Last year, more than 800 undergraduate and graduate students sought help at the Johns Hopkins University Counseling Center, which serves Homewood, Peabody, and the School of Nursing. The nine psychologists and three psychology interns at the center provide invaluable services to students in crisis.

886: Number of students who received counseling, up 10.5% from the previous year.

71: Number of students in group counseling in 15 groups, including the Dissertation Support Group, the International Students Discussion Group, Stress Management/Relaxation Workshops, and Survivors of Sexual Abuse and Assault.

251: Number of students who were prescribed medication.

44: Number of students in suicide tracking. Students who seem especially at risk for suicide receive intensive treatment, which may include more frequent counseling sessions and psychiatric consultations. Careful monitoring makes sure these students don't fall through the cracks.

81: Number of clients believed to have been prevented from harming themselves or others.

47: Number recommended for mental health leave.

36: Percent of students who came for "feelings of being overwhelmed," the most common complaint.
-Catherine Pierre


Vital Signs

Some Kids Outgrown Peanut Allergies

Children who suffer from serious and life-threatening peanut allergies may outgrow their allergies, researchers from the Johns Hopkins Children's Center and Arkansas Children's Hospital reported in the July issue of the Journal of Allergy and Clinical Immunology.

The study, led by Robert Wood, pediatric allergist and immunologist at the Hopkins Children's Center, found that more than half of the study group had outgrown their allergies and that children who were thought to have outgrown their allergies did not experience a recurrence. Experts had previously believed that peanut allergy, which affects an estimated 1.5 million Americans and is on the rise, was a lifelong problem.

As a result of the study, Wood recommends that children with peanut allergy be tested on a regular basis, every one or two years. "Peanut allergy has a huge effect on the lives of that child and the family," Wood says. "If you can find even 20 percent of children who outgrow it, then it is worth the work." -Maria Blackburn

Stem Cells Improve Mobility

Injecting human stem cells into the fluid around the spinal cord of paralyzed rats clearly improves the animals' ability to control their hind limbs, according to a recent Hopkins study.

Scientists first thought the functional recovery had come from human cells reconstituting destroyed nerve circuits, according to first author Douglas Kerr, assistant professor of neurology at the Johns Hopkins School of Medicine.

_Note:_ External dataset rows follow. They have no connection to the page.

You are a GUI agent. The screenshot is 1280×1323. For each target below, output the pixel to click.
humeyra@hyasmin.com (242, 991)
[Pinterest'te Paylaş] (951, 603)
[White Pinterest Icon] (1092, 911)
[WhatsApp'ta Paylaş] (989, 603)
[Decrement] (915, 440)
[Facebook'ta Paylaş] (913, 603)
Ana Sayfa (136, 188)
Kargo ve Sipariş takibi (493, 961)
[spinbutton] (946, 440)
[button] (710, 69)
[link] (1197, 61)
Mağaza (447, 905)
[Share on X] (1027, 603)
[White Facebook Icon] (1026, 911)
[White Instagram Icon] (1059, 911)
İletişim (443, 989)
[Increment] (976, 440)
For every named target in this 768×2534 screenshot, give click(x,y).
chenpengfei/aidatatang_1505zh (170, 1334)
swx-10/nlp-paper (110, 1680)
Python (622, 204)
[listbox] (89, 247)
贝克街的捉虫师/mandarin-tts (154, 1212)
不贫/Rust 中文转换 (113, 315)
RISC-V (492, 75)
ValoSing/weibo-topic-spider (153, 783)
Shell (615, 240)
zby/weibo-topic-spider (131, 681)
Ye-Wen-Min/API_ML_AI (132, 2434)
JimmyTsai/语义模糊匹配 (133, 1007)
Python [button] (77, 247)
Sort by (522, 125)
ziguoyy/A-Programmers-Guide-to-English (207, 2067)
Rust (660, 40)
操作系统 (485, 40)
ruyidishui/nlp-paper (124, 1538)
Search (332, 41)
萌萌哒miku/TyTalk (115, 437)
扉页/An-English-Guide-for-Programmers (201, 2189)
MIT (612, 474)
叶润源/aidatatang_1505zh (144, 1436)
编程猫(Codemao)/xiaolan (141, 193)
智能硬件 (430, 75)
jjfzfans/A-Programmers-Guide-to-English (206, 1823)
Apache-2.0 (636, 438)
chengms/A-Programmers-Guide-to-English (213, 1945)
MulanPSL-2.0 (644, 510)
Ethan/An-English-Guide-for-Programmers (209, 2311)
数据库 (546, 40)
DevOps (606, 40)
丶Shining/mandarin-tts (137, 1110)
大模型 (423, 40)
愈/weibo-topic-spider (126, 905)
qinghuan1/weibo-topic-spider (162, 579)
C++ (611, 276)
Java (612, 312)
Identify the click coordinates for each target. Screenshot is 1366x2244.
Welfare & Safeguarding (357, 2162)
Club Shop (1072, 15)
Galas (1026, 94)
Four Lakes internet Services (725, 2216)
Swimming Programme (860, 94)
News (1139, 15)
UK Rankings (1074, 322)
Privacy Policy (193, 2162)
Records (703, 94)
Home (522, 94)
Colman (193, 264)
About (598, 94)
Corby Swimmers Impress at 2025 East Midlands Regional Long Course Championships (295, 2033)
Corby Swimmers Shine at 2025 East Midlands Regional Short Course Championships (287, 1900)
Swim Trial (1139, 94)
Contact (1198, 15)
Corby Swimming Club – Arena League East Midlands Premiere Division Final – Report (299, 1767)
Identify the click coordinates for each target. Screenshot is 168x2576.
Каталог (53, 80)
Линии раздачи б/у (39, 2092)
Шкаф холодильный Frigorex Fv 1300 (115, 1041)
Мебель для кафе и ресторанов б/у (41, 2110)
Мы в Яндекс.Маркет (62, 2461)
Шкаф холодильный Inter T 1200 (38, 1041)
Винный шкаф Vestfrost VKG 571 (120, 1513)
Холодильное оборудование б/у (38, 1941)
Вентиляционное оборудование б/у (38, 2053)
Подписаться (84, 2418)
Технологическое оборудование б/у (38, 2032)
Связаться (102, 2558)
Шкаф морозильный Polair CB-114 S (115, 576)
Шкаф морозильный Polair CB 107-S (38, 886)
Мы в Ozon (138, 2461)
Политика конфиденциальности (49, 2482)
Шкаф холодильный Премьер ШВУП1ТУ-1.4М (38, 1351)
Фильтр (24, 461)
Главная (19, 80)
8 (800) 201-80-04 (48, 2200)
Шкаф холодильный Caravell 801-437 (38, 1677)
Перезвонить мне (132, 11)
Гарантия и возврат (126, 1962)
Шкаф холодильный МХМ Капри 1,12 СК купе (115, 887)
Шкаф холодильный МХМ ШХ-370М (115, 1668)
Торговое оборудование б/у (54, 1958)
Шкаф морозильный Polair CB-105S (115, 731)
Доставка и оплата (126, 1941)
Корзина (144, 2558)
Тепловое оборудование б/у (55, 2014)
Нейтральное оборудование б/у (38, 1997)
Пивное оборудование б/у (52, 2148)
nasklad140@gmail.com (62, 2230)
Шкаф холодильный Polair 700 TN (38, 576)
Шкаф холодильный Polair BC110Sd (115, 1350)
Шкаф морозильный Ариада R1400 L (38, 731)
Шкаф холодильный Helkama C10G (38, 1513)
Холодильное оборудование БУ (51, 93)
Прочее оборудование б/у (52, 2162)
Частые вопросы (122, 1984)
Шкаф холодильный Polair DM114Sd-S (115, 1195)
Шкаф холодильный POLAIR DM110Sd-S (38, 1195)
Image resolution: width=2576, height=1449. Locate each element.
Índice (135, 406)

In fact, the human embryonic germ cells created an environment that protected and helped existing rat neurons to survive.

This discovery will help with the analysis of the potential of various types of stem cells in disorders of motor neurons, according to Jeffrey Rothstein, director of the Robert Packard Center for ALS Research at Johns Hopkins and a research team member.

Kerr, Rothstein, and their colleagues reported their findings in the June issue of the Journal of Neuroscience. -MB


Here and Abroad

Injuries from automobile crashes, drowning, and other causes cost China $12.5 billion a year in medical expenses and lost productivity, according to a study by researchers from Johns Hopkins' Bloomberg School of Public Health and the School of Medicine. In the study, published in the June issue of Injury Prevention, the researchers calculated the human toll lost annually to be 12.6 million potentially productive years-more than the years lost from respiratory disease, heart disease, cancer, or infectious disease.

The Bill and Melinda Gates Foundation has committed $40 million to the Bloomberg School of Public Health to aid in improving reproductive health in the developing world, where unintended pregnancies and unsafe childbearing are a major cause of illness and death. The grant, announced in June, will increase funding for the Bill and Melinda Gates Institute for Population and Reproductive Health at Hopkins, which trains leaders of these programs in developing countries and conducts research.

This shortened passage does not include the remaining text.